Мама продолжала истерику и, судя по грохоту, переворачивала стулья.
Мне не оставалось ничего другого, кроме как смотреть на звезды и читать стихи.
Через полчаса я вернулась в дом.
– Вот что я решила! – объявила мама. – Ты, непослушная скотина, оставишь себе запахивающийся халат, а тетушке отдашь тот, что с пуговицами!
Спорить было бесполезно.
– Иначе, – добавила она, – будешь ночью спать, а я тебе горло перережу!
– Как скажешь, мамочка, – ответила я.
Когда единственный выживший в моей семье человек отправился отдыхать, я открыла дневник и поведала ему обо всем. Кто еще захотел бы выслушать мою историю?
На Новый год, как и собирались, мы отправились к троюродной тетушке.
Старенькая, но очень бодрая женщина встретила нас радушно. Она бокалами пила красное вино и травила забавные истории, вызывая наш смех. Подарок ей понравился. Но тетушка посетовала, что халат застегивается на пуговицы, а подошел бы банный, запахивающийся вариант. Мой выразительный взгляд мама предпочла не заметить. За столом я наслаждалась апельсиновым соком и салатами, которые были в изобилии. Юлия запекла в духовке курицу, источающую аромат жгучих специй. Это напомнило нам о мире, когда люди едят досыта и имеют крышу над головой.
Воспользовавшись моментом, я попросилась искупаться в ванне. Ради праздника мне разрешили.
Но адрес своей дочери тетя Юлия не дала. Объяснила, что с бедными родственниками общаться им в тягость.
– Вы можете опозорить нас рассказами о чеченской войне, – добавила она.
Мы не стали спорить, чтобы не обижать пожилую женщину.
– Я отправила письмо в чеченский свой институт с просьбой выслать академическую справку. Без нее нельзя перевестись в Ставропольский университет. Проректор по телефону обозвал меня русской свиньей и наотрез отказался отдавать мои документы, – поделилась я.
– Вы спаслись из ада, – подытожила Юлия.
На следующий день, 1 января 2005 года, я и мама вернулись от дальней родственницы в съемную халупу.
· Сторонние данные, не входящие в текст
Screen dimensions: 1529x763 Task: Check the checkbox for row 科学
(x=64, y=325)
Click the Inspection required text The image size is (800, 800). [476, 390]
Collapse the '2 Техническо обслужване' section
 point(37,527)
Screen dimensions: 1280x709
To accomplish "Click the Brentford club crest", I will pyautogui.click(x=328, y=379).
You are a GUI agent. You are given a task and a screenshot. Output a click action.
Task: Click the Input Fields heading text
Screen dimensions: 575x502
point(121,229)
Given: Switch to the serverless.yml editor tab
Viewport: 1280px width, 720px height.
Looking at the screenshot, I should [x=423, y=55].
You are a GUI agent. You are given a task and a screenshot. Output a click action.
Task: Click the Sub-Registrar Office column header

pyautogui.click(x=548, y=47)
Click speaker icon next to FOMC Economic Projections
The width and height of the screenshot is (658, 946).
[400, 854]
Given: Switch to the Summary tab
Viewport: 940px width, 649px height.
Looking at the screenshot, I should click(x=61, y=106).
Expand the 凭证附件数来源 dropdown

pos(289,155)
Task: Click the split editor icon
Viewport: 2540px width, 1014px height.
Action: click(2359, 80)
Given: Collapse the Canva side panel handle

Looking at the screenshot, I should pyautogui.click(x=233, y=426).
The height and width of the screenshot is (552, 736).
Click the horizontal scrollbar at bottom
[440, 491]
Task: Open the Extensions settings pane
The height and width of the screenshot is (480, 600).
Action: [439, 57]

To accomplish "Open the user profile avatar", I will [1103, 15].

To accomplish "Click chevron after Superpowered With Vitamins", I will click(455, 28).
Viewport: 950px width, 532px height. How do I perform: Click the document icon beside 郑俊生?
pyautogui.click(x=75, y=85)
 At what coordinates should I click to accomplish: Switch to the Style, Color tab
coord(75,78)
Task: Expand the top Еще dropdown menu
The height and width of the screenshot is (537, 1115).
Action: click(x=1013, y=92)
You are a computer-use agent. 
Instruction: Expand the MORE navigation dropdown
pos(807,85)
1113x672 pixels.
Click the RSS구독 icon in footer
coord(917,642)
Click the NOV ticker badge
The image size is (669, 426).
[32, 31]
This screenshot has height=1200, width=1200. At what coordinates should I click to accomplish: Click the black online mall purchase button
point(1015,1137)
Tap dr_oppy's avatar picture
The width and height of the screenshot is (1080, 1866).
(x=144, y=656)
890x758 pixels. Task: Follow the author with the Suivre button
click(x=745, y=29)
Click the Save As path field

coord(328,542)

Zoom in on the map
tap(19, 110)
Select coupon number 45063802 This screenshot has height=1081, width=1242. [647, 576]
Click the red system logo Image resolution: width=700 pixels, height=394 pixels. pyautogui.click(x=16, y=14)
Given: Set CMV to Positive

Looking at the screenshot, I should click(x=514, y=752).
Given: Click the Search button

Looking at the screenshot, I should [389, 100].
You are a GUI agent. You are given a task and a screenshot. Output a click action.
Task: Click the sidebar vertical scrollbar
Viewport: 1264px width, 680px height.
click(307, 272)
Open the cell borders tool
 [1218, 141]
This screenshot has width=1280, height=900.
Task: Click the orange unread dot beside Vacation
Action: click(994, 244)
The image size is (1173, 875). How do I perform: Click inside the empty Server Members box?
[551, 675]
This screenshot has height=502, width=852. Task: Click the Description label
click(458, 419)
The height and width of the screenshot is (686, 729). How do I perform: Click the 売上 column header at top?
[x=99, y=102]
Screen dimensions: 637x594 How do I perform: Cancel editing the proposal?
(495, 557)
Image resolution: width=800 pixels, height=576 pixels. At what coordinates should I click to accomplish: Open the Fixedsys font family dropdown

Сразу заметили, что кто-то украл купленную нами миску, и теперь бездомные собаки ели размякший хлеб прямо с газет, расстеленных на снегу.
Включив телевизор, мы узнали, что утром в соседнем городке шел бой. В новостных сводках показали трупы бородатых мужчин и женщин в платках. Насчет ребенка, который находился с родителями-террористами, комментаторы три раза соврали и три раза по-разному.
– Правду в России мы увидим, как у змеи ноги. – Мама любила еврейские поговорки.
– Да, точно, – согласилась с ней я.
Через несколько дней дорожные узелки были разобраны, мы расставили книги, и я смогла починить оконце, чтобы открывалась одна форточка. Оставалось только генеральную уборку сделать.
Когда мама отправилась к стоматологу восстанавливать зубы, выпавшие в войну от голода, я приступила к делам.